##### Material for this task

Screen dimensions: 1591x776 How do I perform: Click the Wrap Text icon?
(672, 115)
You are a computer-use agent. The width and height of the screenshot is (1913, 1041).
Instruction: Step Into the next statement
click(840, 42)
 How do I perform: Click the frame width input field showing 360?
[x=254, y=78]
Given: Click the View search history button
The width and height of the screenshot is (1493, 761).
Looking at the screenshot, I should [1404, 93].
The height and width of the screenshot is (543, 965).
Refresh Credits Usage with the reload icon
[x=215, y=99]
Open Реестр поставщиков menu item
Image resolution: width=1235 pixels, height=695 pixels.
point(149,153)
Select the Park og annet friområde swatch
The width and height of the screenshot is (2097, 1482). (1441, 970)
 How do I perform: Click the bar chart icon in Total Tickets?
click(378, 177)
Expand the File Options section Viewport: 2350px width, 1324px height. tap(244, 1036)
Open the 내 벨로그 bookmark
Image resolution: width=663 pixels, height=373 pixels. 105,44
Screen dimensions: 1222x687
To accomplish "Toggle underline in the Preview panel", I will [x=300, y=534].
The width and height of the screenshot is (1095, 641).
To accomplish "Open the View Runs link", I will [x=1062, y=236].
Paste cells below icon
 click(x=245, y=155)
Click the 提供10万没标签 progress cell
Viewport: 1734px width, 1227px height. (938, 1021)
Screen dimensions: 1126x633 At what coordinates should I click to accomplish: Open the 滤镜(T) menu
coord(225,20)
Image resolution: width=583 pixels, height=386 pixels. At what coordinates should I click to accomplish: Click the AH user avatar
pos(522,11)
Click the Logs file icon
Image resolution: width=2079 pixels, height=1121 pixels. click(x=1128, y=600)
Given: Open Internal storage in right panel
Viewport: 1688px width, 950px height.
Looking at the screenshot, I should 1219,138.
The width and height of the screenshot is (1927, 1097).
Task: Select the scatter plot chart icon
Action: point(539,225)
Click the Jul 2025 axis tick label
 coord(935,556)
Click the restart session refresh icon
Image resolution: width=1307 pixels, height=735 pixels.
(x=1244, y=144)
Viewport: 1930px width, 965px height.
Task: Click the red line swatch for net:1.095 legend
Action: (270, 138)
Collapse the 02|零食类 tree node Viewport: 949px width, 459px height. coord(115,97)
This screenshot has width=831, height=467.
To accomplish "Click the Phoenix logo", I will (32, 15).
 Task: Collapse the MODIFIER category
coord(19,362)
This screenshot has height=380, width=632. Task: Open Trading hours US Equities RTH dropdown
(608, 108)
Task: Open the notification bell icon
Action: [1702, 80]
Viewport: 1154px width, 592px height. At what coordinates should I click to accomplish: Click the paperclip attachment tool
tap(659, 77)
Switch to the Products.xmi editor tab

##########

## [Problem details]
Look above for the line that contains "The width and height of the screenshot is (1493, 761).". Starting there, transcribe every line exactly until you have copied the line that contains "Screen dimensions: 1222x687".

## [Result of the task]
The width and height of the screenshot is (1493, 761).
Looking at the screenshot, I should [1404, 93].
The height and width of the screenshot is (543, 965).
Refresh Credits Usage with the reload icon
[x=215, y=99]
Open Реестр поставщиков menu item
Image resolution: width=1235 pixels, height=695 pixels.
point(149,153)
Select the Park og annet friområde swatch
The width and height of the screenshot is (2097, 1482). (1441, 970)
 How do I perform: Click the bar chart icon in Total Tickets?
click(378, 177)
Expand the File Options section Viewport: 2350px width, 1324px height. tap(244, 1036)
Open the 내 벨로그 bookmark
Image resolution: width=663 pixels, height=373 pixels. 105,44
Screen dimensions: 1222x687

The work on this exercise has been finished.